▸ **Material shown**:

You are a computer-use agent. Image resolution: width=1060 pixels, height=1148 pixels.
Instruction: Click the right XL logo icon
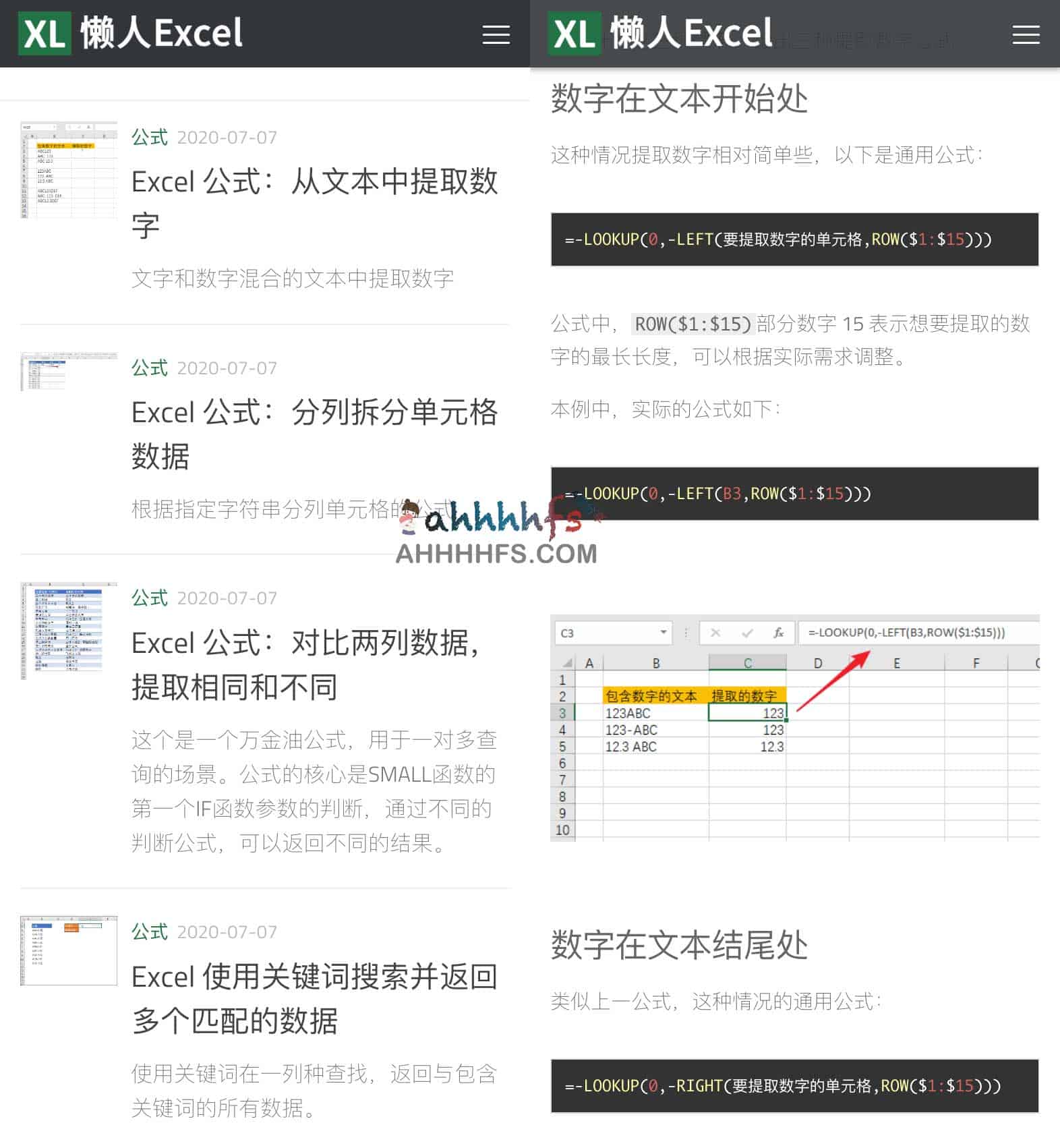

==

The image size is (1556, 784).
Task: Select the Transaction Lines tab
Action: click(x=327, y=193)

▸ **Work to complete**:
Within the data above, the lines from the one with "You are a computer-use" to the one with "Instruction: Click the right XL logo icon" must be repeated exactly; no other line belongs in the answer.

▸ **Solution to this exercise**:
You are a computer-use agent. Image resolution: width=1060 pixels, height=1148 pixels.
Instruction: Click the right XL logo icon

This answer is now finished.